Hearing loss, also known as congenital deafness, is one of the most common of all birth defects. It is known to affect three in every 1,000 babies born. A large amount of this is due to genes. In fact, out of the deaf babies, 60% have this defect due to their genes. Additionally, it is believed that genes are behind hearing loss in the elderly, although no facts or figures currently exist. At the same time, it is important to understand that various other factors can be behind hearing loss as well. Other factors of influence include environmental issues, medication, illness and trauma. Hearing is always screened when a baby is born. If one or both parents have hearing issues themselves that aren’t caused by illness or their environment, their children will probably be tested more regularly.

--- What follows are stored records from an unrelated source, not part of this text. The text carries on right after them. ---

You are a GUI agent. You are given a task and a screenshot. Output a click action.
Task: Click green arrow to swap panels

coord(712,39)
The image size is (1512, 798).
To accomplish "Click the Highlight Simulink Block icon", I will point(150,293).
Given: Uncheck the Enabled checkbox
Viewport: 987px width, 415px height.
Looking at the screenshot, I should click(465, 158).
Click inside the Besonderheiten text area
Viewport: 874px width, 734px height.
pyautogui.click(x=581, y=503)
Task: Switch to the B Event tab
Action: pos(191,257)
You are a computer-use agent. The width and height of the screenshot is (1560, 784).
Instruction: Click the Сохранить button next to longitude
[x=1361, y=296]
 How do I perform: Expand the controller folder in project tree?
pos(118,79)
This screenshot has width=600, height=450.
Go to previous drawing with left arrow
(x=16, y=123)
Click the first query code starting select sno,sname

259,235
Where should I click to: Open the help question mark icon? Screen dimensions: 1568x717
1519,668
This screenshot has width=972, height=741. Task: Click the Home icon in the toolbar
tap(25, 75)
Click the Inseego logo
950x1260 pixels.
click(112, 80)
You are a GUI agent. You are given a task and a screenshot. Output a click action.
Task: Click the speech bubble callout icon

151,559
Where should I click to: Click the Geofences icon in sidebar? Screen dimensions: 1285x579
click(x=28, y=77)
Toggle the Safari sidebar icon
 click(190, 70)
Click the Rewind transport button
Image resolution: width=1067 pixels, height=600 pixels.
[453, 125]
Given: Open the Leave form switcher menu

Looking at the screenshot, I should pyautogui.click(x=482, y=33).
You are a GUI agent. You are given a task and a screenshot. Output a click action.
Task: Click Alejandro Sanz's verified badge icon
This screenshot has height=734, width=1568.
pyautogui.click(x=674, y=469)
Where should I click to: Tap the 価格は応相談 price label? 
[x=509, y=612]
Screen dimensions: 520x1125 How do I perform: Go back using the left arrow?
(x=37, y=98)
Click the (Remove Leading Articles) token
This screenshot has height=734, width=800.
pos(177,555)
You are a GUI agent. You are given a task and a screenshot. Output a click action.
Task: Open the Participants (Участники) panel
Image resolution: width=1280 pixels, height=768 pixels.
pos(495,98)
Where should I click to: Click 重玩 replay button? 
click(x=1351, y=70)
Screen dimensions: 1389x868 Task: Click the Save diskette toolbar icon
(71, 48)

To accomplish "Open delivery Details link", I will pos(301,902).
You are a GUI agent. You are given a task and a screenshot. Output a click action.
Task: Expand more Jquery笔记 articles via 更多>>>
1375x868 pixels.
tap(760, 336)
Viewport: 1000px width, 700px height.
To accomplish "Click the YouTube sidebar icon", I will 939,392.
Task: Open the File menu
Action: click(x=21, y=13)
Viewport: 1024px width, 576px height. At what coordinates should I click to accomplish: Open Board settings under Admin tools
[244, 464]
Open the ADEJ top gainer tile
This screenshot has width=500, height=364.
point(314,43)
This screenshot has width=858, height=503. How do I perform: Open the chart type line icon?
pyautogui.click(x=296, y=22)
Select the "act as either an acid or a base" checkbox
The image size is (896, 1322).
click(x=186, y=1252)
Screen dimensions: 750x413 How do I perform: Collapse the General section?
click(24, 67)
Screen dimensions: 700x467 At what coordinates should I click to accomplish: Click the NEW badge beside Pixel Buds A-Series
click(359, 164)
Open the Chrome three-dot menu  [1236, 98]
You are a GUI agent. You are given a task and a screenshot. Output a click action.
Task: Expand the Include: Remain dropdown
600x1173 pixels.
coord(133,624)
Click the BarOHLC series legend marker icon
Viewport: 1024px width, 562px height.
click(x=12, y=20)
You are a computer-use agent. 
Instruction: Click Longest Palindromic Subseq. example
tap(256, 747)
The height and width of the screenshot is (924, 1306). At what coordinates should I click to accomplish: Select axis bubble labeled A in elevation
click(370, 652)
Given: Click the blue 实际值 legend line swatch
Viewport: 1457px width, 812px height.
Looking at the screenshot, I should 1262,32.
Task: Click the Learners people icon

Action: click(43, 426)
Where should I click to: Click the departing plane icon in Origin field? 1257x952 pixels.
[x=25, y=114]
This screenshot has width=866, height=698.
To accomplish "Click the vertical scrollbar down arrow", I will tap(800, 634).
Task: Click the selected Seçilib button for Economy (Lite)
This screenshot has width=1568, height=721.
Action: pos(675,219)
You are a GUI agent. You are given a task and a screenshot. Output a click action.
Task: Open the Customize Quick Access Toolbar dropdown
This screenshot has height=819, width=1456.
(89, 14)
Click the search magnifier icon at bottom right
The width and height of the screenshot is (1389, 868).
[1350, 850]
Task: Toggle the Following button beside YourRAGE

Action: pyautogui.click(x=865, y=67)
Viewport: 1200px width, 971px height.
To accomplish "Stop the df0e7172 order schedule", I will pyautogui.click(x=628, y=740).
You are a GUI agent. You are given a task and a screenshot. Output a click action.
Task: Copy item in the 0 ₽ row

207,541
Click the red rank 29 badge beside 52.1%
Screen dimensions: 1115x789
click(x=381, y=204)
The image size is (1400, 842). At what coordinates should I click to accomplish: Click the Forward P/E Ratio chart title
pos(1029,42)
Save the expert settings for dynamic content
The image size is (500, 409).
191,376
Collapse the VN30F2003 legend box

Unfortunately, since schools no longer offer standard hearing screening tests, more and more kids are slipping through the net. Hopefully, the following information will be able to shed some light on the different issues relating to hearing loss, which can be useful for parents and children alike.

There are two main distinctions within hearing impairments, which are the syndromic and non syndromic types. Around 70% of all people with genetic hearing loss have the non-syndromic type. Autosomal-recessive inheritance is responsible for 80% of the hearing loss within this group. Within the other 20%, hearing loss is mainly caused by autosomal-dominant genes, and a very small percentage by genetic malfunctions (mitochondrial or X-linked). Then, there are the syndromic people. This means the issue is caused by clinical abnormalities. Syndromic hearing loss is present in 15% to 30% of those who have a genetic hearing impairment. Interestingly, over 400 conditions and syndromes can be the cause of this. Because this is such a huge number, patients generally only learn about the one that is applicable to them.

Because each syndrome also has a range of different symptoms, they are usually expressed and exhibited in many different ways. Because every single symptom can be experienced in severity ranging from mild to severe, the possible combinations truly are endless. Indeed, even in people who have the same mutated gene, the symptoms can be experienced differently. In fact, a number of identical twins have been identified who experience the same symptoms in different ways. Due to this, a baby may be identified as having a congenital hearing defect, it won’t be known how this will affect them until much later. Sometimes, scientists now believe, these symptoms don’t even appear until the patient is elderly.